Problem description: Retyping the data exactly is the task. Include every line.

Records from a dataset:
BEGIN

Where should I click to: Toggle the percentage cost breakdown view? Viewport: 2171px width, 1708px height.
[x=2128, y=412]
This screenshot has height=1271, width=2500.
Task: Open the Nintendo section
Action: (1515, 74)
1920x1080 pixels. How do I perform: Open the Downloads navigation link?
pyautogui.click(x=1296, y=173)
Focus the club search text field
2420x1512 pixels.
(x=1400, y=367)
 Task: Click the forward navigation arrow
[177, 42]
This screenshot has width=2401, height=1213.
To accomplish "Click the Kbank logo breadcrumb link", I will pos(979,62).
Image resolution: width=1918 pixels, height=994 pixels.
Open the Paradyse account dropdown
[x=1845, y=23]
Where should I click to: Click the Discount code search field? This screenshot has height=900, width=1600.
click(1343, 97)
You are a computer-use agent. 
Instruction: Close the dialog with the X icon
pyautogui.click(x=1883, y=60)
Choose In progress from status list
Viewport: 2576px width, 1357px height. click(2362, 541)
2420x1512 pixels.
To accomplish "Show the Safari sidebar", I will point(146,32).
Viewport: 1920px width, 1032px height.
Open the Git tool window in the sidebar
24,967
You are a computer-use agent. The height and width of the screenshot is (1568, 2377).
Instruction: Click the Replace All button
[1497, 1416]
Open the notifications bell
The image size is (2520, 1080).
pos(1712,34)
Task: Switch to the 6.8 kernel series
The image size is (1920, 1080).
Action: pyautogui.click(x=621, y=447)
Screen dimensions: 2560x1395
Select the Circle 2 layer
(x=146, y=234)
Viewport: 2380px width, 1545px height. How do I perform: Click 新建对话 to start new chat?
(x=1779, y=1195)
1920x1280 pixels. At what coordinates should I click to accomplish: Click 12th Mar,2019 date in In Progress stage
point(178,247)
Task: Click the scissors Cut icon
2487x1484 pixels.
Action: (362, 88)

END

Task solution:
Where should I click to: Toggle the percentage cost breakdown view? Viewport: 2171px width, 1708px height.
[x=2128, y=412]
This screenshot has height=1271, width=2500.
Task: Open the Nintendo section
Action: (1515, 74)
1920x1080 pixels. How do I perform: Open the Downloads navigation link?
pyautogui.click(x=1296, y=173)
Focus the club search text field
2420x1512 pixels.
(x=1400, y=367)
 Task: Click the forward navigation arrow
[177, 42]
This screenshot has width=2401, height=1213.
To accomplish "Click the Kbank logo breadcrumb link", I will pos(979,62).
Image resolution: width=1918 pixels, height=994 pixels.
Open the Paradyse account dropdown
[x=1845, y=23]
Where should I click to: Click the Discount code search field? This screenshot has height=900, width=1600.
click(1343, 97)
You are a computer-use agent. 
Instruction: Close the dialog with the X icon
pyautogui.click(x=1883, y=60)
Choose In progress from status list
Viewport: 2576px width, 1357px height. click(2362, 541)
2420x1512 pixels.
To accomplish "Show the Safari sidebar", I will point(146,32).
Viewport: 1920px width, 1032px height.
Open the Git tool window in the sidebar
24,967
You are a computer-use agent. The height and width of the screenshot is (1568, 2377).
Instruction: Click the Replace All button
[1497, 1416]
Open the notifications bell
The image size is (2520, 1080).
pos(1712,34)
Task: Switch to the 6.8 kernel series
The image size is (1920, 1080).
Action: pyautogui.click(x=621, y=447)
Screen dimensions: 2560x1395
Select the Circle 2 layer
(x=146, y=234)
Viewport: 2380px width, 1545px height. How do I perform: Click 新建对话 to start new chat?
(x=1779, y=1195)
1920x1280 pixels. At what coordinates should I click to accomplish: Click 12th Mar,2019 date in In Progress stage
point(178,247)
Task: Click the scissors Cut icon
2487x1484 pixels.
Action: (362, 88)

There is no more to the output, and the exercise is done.